Quelles sont les priorités du Plan de relance annoncé par le Gouvernement, en ce qui concerne l’économie circulaire ?

Barbara Pompili : La France s’est fixée des objectifs ambitieux pour faire émerger une économie moins consommatrice de ressources : réduire à la source les déchets, passer d’une société de l’usage unique au réemploi, massifier le recyclage des matériaux pour valoriser sur notre territoire les matières premières qui s’y trouvent. Le plan de relance a vocation à soutenir les acteurs de la filière dans cette direction.

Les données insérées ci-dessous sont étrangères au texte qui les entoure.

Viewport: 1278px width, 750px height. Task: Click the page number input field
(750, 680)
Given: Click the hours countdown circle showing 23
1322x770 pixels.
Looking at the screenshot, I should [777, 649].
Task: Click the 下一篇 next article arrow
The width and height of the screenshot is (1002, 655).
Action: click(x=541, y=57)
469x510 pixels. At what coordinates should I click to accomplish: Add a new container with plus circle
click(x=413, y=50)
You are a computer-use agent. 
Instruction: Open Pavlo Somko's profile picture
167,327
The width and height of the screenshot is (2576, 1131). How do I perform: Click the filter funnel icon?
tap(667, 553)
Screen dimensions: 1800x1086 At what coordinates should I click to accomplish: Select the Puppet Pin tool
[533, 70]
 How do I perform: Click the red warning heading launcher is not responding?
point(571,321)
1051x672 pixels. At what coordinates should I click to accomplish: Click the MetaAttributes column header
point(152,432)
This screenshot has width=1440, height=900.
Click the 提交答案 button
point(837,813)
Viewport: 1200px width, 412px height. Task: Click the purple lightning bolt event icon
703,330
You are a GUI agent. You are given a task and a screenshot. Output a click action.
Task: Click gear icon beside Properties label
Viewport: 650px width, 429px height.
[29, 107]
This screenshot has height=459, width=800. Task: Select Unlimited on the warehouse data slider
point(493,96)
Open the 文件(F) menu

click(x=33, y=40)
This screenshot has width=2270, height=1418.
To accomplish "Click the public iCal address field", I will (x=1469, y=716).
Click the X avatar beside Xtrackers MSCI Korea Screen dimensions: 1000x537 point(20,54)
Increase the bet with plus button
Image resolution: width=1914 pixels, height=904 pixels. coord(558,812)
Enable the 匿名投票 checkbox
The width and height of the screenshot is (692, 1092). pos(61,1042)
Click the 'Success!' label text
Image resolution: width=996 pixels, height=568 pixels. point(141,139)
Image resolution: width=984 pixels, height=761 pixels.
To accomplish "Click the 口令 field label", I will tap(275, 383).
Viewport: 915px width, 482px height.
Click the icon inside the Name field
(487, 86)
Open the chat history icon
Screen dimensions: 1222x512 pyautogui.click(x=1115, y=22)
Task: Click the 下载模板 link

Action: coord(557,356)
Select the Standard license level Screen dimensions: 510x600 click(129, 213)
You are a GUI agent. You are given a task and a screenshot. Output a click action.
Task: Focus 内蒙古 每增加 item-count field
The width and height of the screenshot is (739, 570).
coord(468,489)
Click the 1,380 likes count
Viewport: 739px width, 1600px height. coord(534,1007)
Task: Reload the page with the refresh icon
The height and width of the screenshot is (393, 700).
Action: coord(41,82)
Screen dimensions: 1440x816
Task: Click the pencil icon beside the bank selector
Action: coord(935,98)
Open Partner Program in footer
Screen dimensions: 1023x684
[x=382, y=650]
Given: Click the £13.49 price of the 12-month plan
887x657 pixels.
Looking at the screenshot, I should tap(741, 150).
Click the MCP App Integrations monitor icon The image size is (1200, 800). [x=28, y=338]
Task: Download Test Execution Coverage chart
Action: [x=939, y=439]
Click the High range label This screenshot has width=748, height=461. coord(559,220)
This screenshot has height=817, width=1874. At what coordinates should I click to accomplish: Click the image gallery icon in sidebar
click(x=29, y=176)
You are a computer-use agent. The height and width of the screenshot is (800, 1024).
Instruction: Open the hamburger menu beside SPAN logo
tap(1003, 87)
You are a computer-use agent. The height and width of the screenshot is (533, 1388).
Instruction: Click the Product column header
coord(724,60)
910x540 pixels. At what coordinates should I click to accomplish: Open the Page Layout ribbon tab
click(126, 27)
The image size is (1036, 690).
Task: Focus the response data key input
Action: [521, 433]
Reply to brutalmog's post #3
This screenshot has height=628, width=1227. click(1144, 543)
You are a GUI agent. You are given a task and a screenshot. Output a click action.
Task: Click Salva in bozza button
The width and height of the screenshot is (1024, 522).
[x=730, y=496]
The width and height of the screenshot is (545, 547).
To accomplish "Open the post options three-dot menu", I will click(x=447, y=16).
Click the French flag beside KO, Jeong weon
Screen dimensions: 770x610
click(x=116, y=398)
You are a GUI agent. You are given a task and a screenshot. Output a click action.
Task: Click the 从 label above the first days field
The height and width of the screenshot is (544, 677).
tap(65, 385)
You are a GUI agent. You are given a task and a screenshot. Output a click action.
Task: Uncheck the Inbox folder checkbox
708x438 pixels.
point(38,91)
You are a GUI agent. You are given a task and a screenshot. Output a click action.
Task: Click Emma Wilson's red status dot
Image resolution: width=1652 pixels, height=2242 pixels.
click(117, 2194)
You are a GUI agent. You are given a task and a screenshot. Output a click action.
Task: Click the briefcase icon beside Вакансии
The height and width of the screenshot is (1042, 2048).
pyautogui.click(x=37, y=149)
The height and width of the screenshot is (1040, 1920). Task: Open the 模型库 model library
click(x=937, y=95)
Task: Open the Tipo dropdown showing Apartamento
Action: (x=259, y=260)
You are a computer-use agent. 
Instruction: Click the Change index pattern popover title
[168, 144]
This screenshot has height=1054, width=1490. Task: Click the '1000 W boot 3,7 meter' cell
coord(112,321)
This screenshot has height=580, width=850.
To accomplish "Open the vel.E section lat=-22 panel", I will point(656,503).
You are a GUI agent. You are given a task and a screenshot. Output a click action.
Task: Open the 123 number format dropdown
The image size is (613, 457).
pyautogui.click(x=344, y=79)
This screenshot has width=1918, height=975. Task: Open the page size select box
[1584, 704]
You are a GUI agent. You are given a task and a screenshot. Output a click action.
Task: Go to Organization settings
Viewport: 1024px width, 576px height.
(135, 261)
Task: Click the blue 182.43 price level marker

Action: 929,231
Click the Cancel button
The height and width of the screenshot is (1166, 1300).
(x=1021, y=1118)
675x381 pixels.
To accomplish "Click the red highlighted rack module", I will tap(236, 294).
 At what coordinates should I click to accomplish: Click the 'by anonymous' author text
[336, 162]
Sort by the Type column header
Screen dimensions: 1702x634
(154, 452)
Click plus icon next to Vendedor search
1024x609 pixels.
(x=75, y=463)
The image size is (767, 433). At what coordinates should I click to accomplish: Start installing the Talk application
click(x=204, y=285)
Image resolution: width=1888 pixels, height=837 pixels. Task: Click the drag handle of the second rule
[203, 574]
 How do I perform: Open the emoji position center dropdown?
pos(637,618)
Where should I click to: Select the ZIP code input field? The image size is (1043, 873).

Au-delà des mesures de soutien, le plan de relance doit permettre à tous les acteurs économiques de rebondir rapidement et d’engager la transition vers des modèles plus durables et plus résilients.

Le soutien à la transition de la filière plastique est un point important, amorcé par l’adoption de la loi relative à la lutte contre le gaspillage et à l’économie circulaire. Cette loi pose un cadre fort : tendre vers 100 % de recyclage des plastiques en 2025 et sortir progressivement de l’usage unique. S’ajoute à cela un motif conjoncturel : la filière du recyclage des plastiques a souffert de la chute des prix du pétrole et du confinement, elle doit donc être accompagnée avec le plan de relance afin de ne pas perdre l’élan impulsé par la loi.


Un soutien fort est également prévu pour accélérer le développement des ressourceries (21 M€). En quoi leur rôle est-il important dans la transition vers une économie plus circulaire ?

Les ressourceries sont un maillon essentiel de l’économie circulaire, mettant en pratique la sortie du modèle « produire-consommer-jeter ». Une véritable culture du réemploi et de la réparation ne se décide pas unilatéralement. Nous avons besoin que des structures vivent, sensibilisent les citoyens, développent des initiatives.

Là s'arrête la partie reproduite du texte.